El hallazgo de vasos sanguíneos preservados en la costilla de “Scotty”, el Tyrannosaurus rex más grande identificado hasta la fecha, ofrece una perspectiva única sobre la recuperación de heridas en los dinosaurios y transforma lo que sabemos sobre la fosilización de tejidos blandos.
Investigadores de la Universidad de Regina, en Canadá, detectaron estas estructuras en un fósil descubierto en Saskatchewan, un avance que, según Smithsonian magazine, podría revolucionar la comprensión de la biología de estos animales.
Un descubrimiento guiado por la curiosidad y la tecnología
Todo comenzó en 2019, cuando Jerit Mitchell, por entonces estudiante en la Universidad de Regina, examinó una ecografía de una costilla de Scotty, donde identificó una estructura inusual.
Al consultar con sus mentores, surgió la hipótesis de que podían ser vasos sanguíneos fosilizados, lo que dio inicio a una investigación más profunda cuyos resultados fueron publicados en la revista Scientific Reports.

Para confirmar la naturaleza de la estructura, el equipo utilizó imágenes de rayos X de sincrotrón, una técnica que permite visualizar el interior de los fósiles sin dañarlos. Esta tecnología posibilitó crear un modelo tridimensional del hueso y los tejidos blandos internos. Los análisis químicos posteriores identificaron calcio en la matriz ósea y hierro y manganeso en los vasos sanguíneos preservados.
La huella de una pelea y el proceso de curación
El examen de la costilla reveló que Scotty sufrió una fractura, probablemente durante un combate con otro dinosaurio, y que el hueso no había terminado de sanar cuando el animal murió. Los investigadores indican que esta recuperación parcial permitió que los vasos sanguíneos quedaran atrapados y sean visibles millones de años después.
Como explicó Mauricio Barbi, físico de la Universidad de Regina y coautor del estudio: “Las estructuras vasculares preservadas, como las que encontramos en la costilla de Scotty, parecen estar vinculadas a zonas donde el hueso se estaba curando. Esto se debe a que, durante el proceso de curación, esas zonas experimentaron un mayor flujo sanguíneo”.
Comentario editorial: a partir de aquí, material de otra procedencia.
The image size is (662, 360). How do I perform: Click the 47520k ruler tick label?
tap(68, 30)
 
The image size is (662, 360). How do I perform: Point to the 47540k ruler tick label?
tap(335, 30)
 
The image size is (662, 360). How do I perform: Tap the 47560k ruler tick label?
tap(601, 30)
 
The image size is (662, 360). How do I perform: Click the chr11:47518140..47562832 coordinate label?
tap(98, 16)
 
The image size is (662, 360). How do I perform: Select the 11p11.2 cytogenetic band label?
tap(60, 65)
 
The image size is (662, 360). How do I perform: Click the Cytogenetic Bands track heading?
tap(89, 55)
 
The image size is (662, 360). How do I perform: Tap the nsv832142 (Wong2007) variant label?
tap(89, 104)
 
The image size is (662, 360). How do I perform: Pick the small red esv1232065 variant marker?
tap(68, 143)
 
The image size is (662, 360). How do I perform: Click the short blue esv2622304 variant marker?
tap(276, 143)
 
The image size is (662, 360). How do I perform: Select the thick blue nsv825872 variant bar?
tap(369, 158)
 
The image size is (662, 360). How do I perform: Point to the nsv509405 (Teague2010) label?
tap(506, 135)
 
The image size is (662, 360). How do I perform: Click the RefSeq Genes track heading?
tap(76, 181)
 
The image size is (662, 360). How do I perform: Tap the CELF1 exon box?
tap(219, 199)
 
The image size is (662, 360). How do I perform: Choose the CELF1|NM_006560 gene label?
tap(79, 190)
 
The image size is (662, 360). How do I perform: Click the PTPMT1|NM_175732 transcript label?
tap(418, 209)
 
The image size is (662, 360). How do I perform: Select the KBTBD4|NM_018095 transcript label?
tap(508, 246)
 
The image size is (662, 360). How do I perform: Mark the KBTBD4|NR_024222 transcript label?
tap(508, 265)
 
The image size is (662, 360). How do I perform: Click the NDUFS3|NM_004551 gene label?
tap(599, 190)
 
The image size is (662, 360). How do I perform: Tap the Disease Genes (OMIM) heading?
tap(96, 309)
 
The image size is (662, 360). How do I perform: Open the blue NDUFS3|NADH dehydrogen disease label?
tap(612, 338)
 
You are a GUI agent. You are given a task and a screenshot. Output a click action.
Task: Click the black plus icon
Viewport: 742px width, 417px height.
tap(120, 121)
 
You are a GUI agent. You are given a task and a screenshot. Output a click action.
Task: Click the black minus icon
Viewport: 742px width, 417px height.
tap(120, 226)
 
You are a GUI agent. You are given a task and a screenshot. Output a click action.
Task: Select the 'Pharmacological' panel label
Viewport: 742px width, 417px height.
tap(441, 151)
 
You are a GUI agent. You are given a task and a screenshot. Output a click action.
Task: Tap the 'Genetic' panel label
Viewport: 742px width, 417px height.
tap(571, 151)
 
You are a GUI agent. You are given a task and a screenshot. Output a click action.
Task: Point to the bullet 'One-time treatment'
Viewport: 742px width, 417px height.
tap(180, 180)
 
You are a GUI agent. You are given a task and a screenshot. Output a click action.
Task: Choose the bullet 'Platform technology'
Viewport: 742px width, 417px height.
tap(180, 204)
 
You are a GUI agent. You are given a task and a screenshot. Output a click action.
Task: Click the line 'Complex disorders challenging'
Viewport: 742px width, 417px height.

La conservación de tejidos blandos en restos fósiles es excepcional. Por lo general, solo se recuperan huesos y dientes; no obstante, en condiciones extraordinarias, pueden preservarse tejidos blandos, aportando información valiosa sobre la biología y el comportamiento de los dinosaurios.
Scotty, descubierto en 1991, ya era célebre por su tamaño y longevidad, así como por las numerosas cicatrices y marcas de mordida que evidencian enfrentamientos entre machos adultos.
Implicancias para la paleontología futura
El hallazgo desafía conceptos antiguos sobre la fosilización y sugiere a los paleontólogos la conveniencia de reexaminar fósiles con tecnologías modernas.
Para Jordan Mallon, paleontólogo del Museo Canadiense de la Naturaleza, es una invitación a repensar lo que aún pueden esconder los restos fósiles: “Durante siglos, se ha pensado que efectivamente no hay rastro de tejido biológico en un fósil, que no debería haberlo. Y, sin embargo, a medida que comenzamos a poner estas cosas bajo el microscopio y a mirarlas con nuevas técnicas, y a mirarlas con más profundidad, resulta que el proceso de fosilización no es tan sencillo, o tal vez no tan rápido, como pensábamos que sería”.

En adelante, los investigadores planean aplicar estas técnicas a otros fósiles de la Era Cretácica. Reuniendo suficientes muestras, aspiran a comparar los procesos de curación en dinosaurios con los de especies vivas, como aves o cocodrilos, lo que podría aportar nuevos datos sobre la evolución.
Además, la revisión de piezas antiguas con herramientas analíticas innovadoras podría dar acceso a información completamente inédita.
Para los expertos citados por Smithsonian magazine, este estudio abre el camino hacia nuevas oportunidades de análisis de tejidos blandos fosilizados. Así, se refuerza el potencial de descubrir aspectos desconocidos tanto de la fosilización como de la fisiología de las criaturas que poblaron la Tierra hace millones de años.